No domínio contra-ordenacional, não é constitucionalmente inadmissível que o legislador, atendendo à especificidade, ao carácter técnico ou à importância do sector, decida conferir às autoridades administrativas - a quem cometeu, em primeira linha, a função de defesa de determinados interesses públicos pressupostos nos tipos de ilícito de mera ordenação social – uma participação mais ampla, na fase de impugnação judicial das decisões administrativas sancionatórias.
Por outro lado, a exigência de acordo da autoridade administrativa para a retirada da acusação, neste contexto, apenas tem o efeito de determinar o prosseguimento dos autos para apreciação judicial, não condicionando, ulteriormente, a posição e a actividade processual que o Ministério Público venha a assumir, ao longo do processo.

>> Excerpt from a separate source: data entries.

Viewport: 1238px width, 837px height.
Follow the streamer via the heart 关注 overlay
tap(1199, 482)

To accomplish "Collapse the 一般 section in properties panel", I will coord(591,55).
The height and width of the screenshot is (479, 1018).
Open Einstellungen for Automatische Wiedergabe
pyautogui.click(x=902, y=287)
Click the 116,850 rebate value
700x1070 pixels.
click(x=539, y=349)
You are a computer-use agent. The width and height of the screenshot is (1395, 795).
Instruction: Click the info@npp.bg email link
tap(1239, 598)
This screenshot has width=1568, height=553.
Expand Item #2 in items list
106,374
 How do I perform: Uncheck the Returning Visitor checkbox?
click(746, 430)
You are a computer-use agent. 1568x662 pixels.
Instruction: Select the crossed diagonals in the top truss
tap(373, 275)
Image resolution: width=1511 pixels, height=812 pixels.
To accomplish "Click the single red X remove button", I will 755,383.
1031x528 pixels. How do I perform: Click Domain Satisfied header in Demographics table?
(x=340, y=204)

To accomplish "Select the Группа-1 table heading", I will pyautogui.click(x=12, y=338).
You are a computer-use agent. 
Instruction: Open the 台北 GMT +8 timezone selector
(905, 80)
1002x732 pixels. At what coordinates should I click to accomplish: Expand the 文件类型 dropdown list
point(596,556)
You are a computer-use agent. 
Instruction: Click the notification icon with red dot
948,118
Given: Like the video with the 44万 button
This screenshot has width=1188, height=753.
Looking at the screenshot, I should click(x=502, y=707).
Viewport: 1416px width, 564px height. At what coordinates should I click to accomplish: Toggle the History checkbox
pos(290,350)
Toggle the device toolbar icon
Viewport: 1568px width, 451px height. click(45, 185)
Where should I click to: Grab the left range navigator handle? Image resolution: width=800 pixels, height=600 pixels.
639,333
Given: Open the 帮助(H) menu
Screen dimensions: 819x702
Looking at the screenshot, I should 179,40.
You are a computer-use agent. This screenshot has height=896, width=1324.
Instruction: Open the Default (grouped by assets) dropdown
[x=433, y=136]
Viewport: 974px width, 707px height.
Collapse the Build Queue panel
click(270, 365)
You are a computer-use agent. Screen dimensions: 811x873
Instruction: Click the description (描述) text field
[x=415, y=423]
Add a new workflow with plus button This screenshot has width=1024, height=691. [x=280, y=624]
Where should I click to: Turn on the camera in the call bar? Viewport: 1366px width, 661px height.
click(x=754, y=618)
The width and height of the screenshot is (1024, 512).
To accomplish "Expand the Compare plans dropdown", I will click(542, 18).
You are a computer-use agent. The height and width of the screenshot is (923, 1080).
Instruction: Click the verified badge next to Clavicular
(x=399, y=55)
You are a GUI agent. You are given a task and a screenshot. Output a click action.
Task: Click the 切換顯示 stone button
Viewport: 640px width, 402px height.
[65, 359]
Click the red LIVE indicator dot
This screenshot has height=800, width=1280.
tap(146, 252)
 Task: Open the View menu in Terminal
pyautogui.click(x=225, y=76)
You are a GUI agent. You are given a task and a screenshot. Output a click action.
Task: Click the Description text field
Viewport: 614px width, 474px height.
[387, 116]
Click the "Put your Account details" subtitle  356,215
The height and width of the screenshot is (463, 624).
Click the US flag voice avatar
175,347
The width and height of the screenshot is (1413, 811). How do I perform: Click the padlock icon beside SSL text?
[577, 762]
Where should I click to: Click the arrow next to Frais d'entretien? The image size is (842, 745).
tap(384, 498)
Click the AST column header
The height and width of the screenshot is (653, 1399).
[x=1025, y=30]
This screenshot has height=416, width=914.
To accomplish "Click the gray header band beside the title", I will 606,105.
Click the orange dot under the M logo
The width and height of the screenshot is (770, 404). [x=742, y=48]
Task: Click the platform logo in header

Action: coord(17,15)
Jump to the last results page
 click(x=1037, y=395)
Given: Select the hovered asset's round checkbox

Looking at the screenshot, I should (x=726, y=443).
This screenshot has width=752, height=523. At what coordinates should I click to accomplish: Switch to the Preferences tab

7. Pelo exposto, considera-se não inconstitucional a norma do artigo 41.º da Lei n.º 107/2009, de 14 de Setembro, na parte em que exige o prévio acordo da autoridade administrativa para a retirada da acusação pelo Ministério Público.
I – Decisão
Nestes termos, decide-se:
- julgar não inconstitucional a norma do artigo 41.º da Lei n.º 107/2009, de 14 de Setembro, na parte em que exige o prévio acordo da autoridade administrativa para a retirada da acusação pelo Ministério Público.
- e, em consequência, julgar procedente o presente recurso, e determinar a reforma da decisão recorrida, em conformidade com este juízo de não inconstitucionalidade.
Sem custas.
Lisboa, 21 de Dezembro de 2011.- Catarina Sarmento e Castro – João Cura Mariano – Joaquim de Sousa Ribeiro – J. Cunha Barbosa – Rui Manuel Moura Ramos.